MonografienFertilität, Familie, Gesellschaft und Politik. Wechselwirkungen zwischen familialem Handeln und gesellschaftlichen Strukturen
Habilitationsschrift
Bujard, Martin (2020)
Johannes Gutenberg-Universität Mainz
DOI: 10.25358/openscience-5456
Die Familie und ihr gesellschaftlicher und politischer Kontext haben in den letzten Jahrzehnten starke Wandlungen durchlaufen. Diese Habilitationsschrift untersucht systematisch die Wechselwirkungen zwischen familialem und generativem Handeln einerseits sowie von Gesellschaft und Politik andererseits. Welche Konsequenzen hat die Geburtenentwicklung für die Gesellschaft? Wie beeinflusst der familiale Wandel die Familienpolitik? Unter welchen Bedingungen wirken sich politische Maßnahmen auf Müttererwerbstätigkeit und Fertilität aus? Entsteht ein neues Gleichgewicht zwischen Staat und Familie? Empirische Grundlage sind Arbeiten auf Basis elf verschiedener Datenquellen Deutschlands wie unter anderem Zensus, Mikrozensus, SOEP, pairfam, Familienleitbildstudie, Zeitverwendungserhebung und INKAR, die mithilfe eines breiten Spektrums quantitativer Methoden analysiert und durch qualitative Analysen medialer und politischer Diskurse ergänzt werden.
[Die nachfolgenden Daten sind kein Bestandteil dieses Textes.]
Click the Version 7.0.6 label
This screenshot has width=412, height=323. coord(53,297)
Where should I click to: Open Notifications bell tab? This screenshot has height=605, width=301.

Die Analysen zeigen, wie die Geburtenentwicklung in vielfältiger Weise die Gesellschaft und Wirtschaft sowie die Sozialsysteme beeinflusst und dass der Wandel der Familie und das jahrzehntelange Geburtentief bei politischen Veränderungen eine maßgebliche Rolle gespielt haben. Dies wird anhand des Elterngeldes gezeigt, wobei das Agenda-Setting und die Kommunikation verschiedener Ziele maßgeblich waren. In umgekehrter Richtung zeigen die Arbeiten, dass politische Maßnahmen wie der Ausbau der Kinderbetreuung und die Einführung des Elterngeldes eine erhebliche Wirkung auf den Anstieg der Müttererwerbstätigkeit und – zumindest bei Akademikerinnen – der Geburtenentwicklung entfalten können. Sie verdeutlichen aber auch, wie dieser Einfluss von unterschiedlichen kulturellen, soziodemografischen und regionalen Faktoren abhängt und teilweise zeitverzögert auftritt. Die Habilitationsschrift verdeutlicht, dass die Wechselwirkungen zwischen dem familialen Verhalten und der Gesellschaft beziehungsweise Politik dynamisch ansteigen, da die Gesellschaft die Reproduktionsfunktion der Familie und zunehmend die Erwerbstätigkeit beider Eltern benötigt und der Staat im Sinne der Defamilialisierung zunehmend Care-Leistungen übernimmt. Jedoch wird die in der Literatur verbreitete These eines neu entstehenden Gleichgewichts von Staat und Familie kritisch hinterfragt, da es nicht nur bezüglich anhaltender Gender-Differenzen erhebliche Widersprüche gibt: Auch die weiterhin niedrige Geburtenrate, wie gezeigt wurde vor allem bedingt durch den Rückgang kinderreicher Familien, widerspricht der Gleichgewichtsthese. Zentraler Widerspruch allerdings ist die hohe zeitliche Belastung an Erwerbs- und Familienarbeit bei Müttern und Vätern in der „Rushhour des Lebens“, also der Phase mit Kindern unter sechs Jahren. Aufgrund dieses Ungleichgewichts ist auch zukünftig ein hoher Veränderungsdruck auf die Familienpolitik und die Lebensrealitäten von Familien zu erwarten.